- Born: 1959 (age 66–67)
- Occupations: film producer, and presenter

Chinese name
- Traditional Chinese: 莊澄
- Simplified Chinese: 庄澄

Standard Mandarin
- Hanyu Pinyin: Zhuāng Chéng

Yue: Cantonese
- Jyutping: Jong1 Ching4

= John Chong =

Hong Kong film producer and presenter (born 1959)

John Chong Ching is a Hong Kong film producer and presenter. He is one of the most successful producers of Hong Kong cinema beginning with the Golden Age of Bruce Lee and Jackie Chan in the 1970s and 1980s. He is now a veteran film producer of Media Asia Group, the company behind the Infernal Affairs trilogy.

==Career==
Chong has spent his entire career in the local entertainment scene. He started working for Television Broadcasts Ltd. (TVB), Hong Kong's premier television channel, and also wrote lyrics for Cantopop songs. In 1994, he was working at a satellite network Star TV Ltd. when he and six partners decided the time was ripe for an entrepreneurial approach to filmmaking. Dubbing themselves the Seven Samurai, they aimed to reverse a sharp decline in the Hong Kong film business as moviegoers rejected the poor quality of locally produced films.
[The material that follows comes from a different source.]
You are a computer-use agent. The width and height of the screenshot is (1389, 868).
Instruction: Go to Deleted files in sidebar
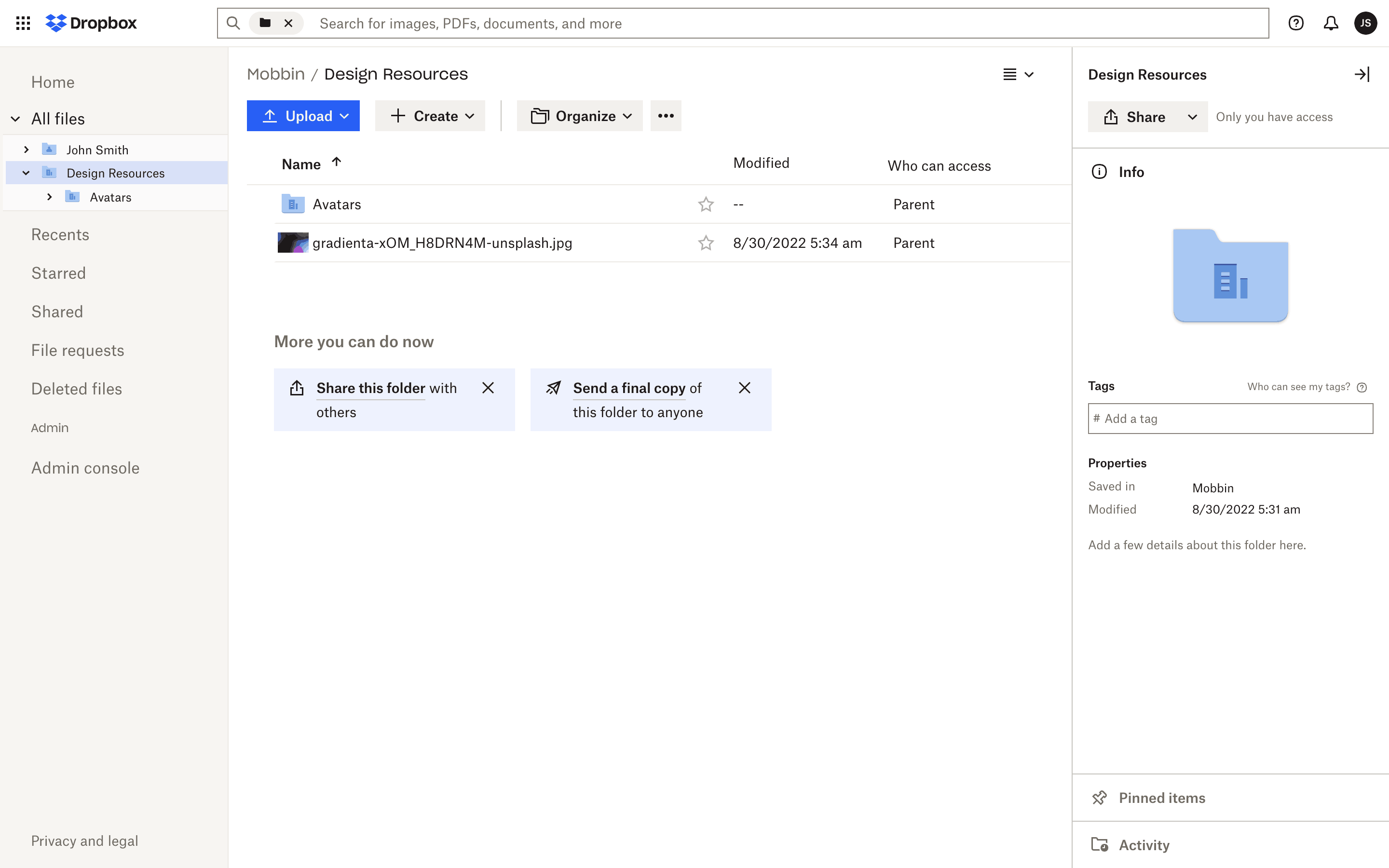tap(76, 389)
They began taking lessons from Hollywood, insisting, for instance, that all their stars sign the detailed contracts necessary to distribute Media Asia's films overseas. Chong tightened controls on costs, and Media Asia earned $5.1 million on sales of $39 million, which is considered to be minuscule numbers by Hollywood standards, but in Hong Kong, a solid success.

Chong continues to work as a producer for Media Asia, with his goal to expand in the Mainland Chinese market, and to later take the company public.

Chong stepped down as CEO of Media Asia at the end of April 2012. He was recruited by Raymond Wong Pak-ming to join Wong's company, Pegasus Motion Pictures, in October of that year. Chong left Pegasus in 2015 to serve as an independent consultant, then returned to Media Asia as a special advisor to chairman Peter Lam.